Google Site Search POV

What is Google Site Search?

Google Site Search is a Google product that allows brands and advertisers to apply Google’s search technology to their own sites. It acts as a search engine for an advertiser or publisher’s website content, but without any Google branding, ads, or links away from the site. Features include options for multilingual searches and date biasing, meaning the most relevant results appear at the top of the results.

What Has Changed?

In April 2017, Google Site Search discontinued sales and renewals. Next year, on April 1, 2018, the service will be completely shut down.

What Has Not Changed?

A companion tool, Google Custom Search, will still be available. This tool is ad-supported, includes Google branding, and lists other websites in the search results. Given this, and that there are no hard costs associated with its use, Google Custom Search is better suited for local business websites or small blogs.

Who is Impacted?

Any website that had previously integrated with Google Site Search is impacted by this change. Website owners and managers should replace or disable the service prior to it being shut down on April 1, 2018.

Point of View

Site search can be a powerful tool for a website. It allows website owners and managers to cater to site visitors, keeping them on the website and helping them to quickly and easily find a desired piece of information versus sending them back to a search engine where they may see competing websites. It is important to satisfy these visitors as they are expressing a clear and deliberate interest in the site’s content, products and services. Poor site search functionality could cause these key users to leave the site, potentially costing the publisher or advertiser a customer, a lead, or a relationship.

What Brands Should Do

In short, website owners and managers who currently utilize Google Site Search must find a new solution. Fortunately, there are a number of third-party site search providers in the market. However, it’s important to carefully assess the website’s needs before selecting a provider.

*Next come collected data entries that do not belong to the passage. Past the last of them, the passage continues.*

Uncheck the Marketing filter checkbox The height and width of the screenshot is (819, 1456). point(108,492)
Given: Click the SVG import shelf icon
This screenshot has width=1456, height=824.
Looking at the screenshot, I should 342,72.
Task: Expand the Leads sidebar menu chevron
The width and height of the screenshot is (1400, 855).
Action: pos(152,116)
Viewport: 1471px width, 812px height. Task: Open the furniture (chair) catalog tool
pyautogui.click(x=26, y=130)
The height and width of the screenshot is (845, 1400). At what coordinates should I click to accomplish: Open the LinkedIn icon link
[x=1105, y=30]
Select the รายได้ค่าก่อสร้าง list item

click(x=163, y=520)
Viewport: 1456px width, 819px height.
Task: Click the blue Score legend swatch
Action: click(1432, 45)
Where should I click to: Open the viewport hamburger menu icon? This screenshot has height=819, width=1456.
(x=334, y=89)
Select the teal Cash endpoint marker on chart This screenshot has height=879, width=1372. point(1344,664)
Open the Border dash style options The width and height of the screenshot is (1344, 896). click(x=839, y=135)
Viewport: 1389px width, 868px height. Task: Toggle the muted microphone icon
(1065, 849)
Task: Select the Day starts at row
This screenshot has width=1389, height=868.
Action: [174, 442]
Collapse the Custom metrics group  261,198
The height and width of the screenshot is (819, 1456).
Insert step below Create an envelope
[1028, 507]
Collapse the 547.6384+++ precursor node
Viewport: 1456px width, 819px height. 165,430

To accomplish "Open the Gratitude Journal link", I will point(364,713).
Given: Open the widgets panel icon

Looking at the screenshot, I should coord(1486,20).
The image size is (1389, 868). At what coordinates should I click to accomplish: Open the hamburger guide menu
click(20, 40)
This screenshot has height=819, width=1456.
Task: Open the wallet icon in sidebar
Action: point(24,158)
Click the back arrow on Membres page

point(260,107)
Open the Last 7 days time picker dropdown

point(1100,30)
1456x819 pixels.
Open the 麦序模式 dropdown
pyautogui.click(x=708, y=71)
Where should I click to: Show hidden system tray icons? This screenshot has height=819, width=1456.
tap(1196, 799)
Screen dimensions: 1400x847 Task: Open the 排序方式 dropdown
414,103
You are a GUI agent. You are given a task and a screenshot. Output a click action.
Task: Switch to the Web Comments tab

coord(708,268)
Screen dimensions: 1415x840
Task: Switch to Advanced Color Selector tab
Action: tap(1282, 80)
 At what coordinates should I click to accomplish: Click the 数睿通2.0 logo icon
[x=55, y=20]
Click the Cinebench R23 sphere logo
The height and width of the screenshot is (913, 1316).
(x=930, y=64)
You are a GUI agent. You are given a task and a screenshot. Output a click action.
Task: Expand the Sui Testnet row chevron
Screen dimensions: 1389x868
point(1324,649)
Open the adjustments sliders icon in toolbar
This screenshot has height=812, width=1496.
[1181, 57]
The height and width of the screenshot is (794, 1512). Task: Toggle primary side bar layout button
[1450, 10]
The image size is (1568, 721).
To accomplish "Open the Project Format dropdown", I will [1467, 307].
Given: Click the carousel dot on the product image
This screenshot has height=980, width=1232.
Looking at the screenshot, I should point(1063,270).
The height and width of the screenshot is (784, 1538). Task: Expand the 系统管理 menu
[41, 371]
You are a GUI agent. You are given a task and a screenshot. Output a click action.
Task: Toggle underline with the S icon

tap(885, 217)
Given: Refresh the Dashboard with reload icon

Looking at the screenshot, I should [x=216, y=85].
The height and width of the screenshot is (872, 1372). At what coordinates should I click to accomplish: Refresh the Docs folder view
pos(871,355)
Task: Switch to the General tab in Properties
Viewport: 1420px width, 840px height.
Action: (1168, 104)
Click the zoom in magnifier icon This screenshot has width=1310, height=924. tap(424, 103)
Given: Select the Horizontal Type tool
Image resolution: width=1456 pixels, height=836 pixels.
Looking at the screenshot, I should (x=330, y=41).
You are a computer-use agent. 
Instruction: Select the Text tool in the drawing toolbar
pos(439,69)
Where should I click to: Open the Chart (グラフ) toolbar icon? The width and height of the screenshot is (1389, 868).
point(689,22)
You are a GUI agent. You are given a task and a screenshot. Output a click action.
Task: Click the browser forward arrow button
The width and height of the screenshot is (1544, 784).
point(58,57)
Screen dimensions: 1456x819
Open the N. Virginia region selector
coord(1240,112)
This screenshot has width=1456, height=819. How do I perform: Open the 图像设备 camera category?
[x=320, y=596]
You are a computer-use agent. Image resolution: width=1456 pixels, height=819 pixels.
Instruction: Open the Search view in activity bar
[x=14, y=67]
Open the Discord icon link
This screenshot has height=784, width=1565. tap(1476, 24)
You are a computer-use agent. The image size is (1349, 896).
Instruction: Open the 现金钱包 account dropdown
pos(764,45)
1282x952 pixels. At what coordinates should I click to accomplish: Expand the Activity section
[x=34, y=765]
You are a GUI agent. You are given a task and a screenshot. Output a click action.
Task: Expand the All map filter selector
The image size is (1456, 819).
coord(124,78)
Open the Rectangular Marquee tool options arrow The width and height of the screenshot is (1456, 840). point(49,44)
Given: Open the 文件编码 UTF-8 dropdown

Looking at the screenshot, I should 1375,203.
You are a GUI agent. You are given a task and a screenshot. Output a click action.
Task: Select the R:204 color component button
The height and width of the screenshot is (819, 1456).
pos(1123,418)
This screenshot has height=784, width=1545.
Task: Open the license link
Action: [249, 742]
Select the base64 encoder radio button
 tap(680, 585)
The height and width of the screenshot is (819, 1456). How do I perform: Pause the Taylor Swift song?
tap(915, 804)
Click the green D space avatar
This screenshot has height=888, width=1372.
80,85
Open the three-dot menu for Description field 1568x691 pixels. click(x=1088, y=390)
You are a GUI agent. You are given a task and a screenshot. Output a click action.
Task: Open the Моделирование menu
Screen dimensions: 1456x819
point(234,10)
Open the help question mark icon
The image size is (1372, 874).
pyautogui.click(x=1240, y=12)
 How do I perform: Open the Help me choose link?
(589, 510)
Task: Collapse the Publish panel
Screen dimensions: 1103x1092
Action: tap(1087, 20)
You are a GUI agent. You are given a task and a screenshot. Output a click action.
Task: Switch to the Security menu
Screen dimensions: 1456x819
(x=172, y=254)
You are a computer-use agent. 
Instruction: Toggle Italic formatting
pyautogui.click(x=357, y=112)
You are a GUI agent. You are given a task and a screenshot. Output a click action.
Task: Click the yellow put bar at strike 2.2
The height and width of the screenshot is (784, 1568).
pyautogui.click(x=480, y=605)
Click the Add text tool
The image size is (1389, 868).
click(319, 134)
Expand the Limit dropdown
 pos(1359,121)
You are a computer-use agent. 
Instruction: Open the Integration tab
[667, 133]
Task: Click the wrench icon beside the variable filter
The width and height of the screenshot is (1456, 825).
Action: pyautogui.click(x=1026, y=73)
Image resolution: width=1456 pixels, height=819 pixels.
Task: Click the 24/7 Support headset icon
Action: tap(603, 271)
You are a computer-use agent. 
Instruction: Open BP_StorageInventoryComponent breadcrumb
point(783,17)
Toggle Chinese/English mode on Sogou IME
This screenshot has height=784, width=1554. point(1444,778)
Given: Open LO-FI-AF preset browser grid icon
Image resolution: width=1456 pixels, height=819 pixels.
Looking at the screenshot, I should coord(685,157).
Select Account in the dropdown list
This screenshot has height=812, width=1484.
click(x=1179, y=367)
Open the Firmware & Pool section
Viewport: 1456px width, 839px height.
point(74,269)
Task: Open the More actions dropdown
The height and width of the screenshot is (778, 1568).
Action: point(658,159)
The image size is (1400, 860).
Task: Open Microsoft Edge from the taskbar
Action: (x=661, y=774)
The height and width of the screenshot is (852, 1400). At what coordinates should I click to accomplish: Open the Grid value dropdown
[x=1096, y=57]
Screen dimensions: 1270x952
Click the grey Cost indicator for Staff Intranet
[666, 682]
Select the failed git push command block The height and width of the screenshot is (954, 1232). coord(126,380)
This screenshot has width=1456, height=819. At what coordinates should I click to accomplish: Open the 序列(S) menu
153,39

Website owners and managers must keep the user experience top-of-mind to continue to deliver positive experiences to ensure visitors stay on and return to the site in the future.

Site Search Providers

Website owners and managers should thoroughly review their websites’ objectives and needs before selecting a provider. Below is a list of several site search providers that website owners and managers may consider as part of this process:

AddSearch

With easy installation and mobile support, AddSearch’s site search product can be up and running quickly and functions smoothly on any device. AddSearch also offers search statistics and result control, allowing site owners and managers to choose and prioritize which results are most important.

Algolia

Algolia powers site search for major sites like Medium, Product Hunt, Twitch and Birchbox, and can integrate into almost any website to offer seamless and fast search. Features include keystroke forgiveness, find-as-you-type live search, an Amazon-like refinement sidebar, and geolocation options to help site visitors find exactly what they’re looking for regardless of device or location. With developer-friendly API choices and multiple CMS platform integrations, Algolia can work for most sites, regardless of platform.

Amazon CloudSearch

One of the more robust services available is CloudSearch. However, it can be difficult to implement and install since it requires a crawler be setup. As such, it is highly recommended that a developer implement this solution. ACS has a rich feature set and charges based on use, with smaller plans running around $50 per year.

Apache Solr

Solr is an open-source enterprise platform built on Apache Lucene. Solr is scalable to fit any high-traffic website, with distributed indexing and load-balanced querying, Solr is the trusted search provider for a number of large businesses, including Sears, eHarmony and BestBuy. Solr features comprehensive administration features, easy-to-understand analytics, and advanced full-text search options.

Cludo

Cludo adds relevance to search results by including automatic spell-checking against spelling errors, common synonyms, alternate spelling and word derivatives. Cludo also boasts an easy integration path, requiring only the ‘copying and pasting a few scripts’ to be up and running, according to their website. Its analytics reports offer insights into what site visitors are searching for and how they are searching.

Swiftype

Swiftype’s customers include CBS, AOL and AT&T. In addition to standard features offered by most site search providers, Swiftype uses an advanced search algorithm based on language modeling intelligence that takes into account factors like bigram matching and stemming. Faceted search through Swiftype gives site visitors even more control over their searches by allowing them to refine different search attributes. This might include date, price, location, content type, author, and “Last Updated.”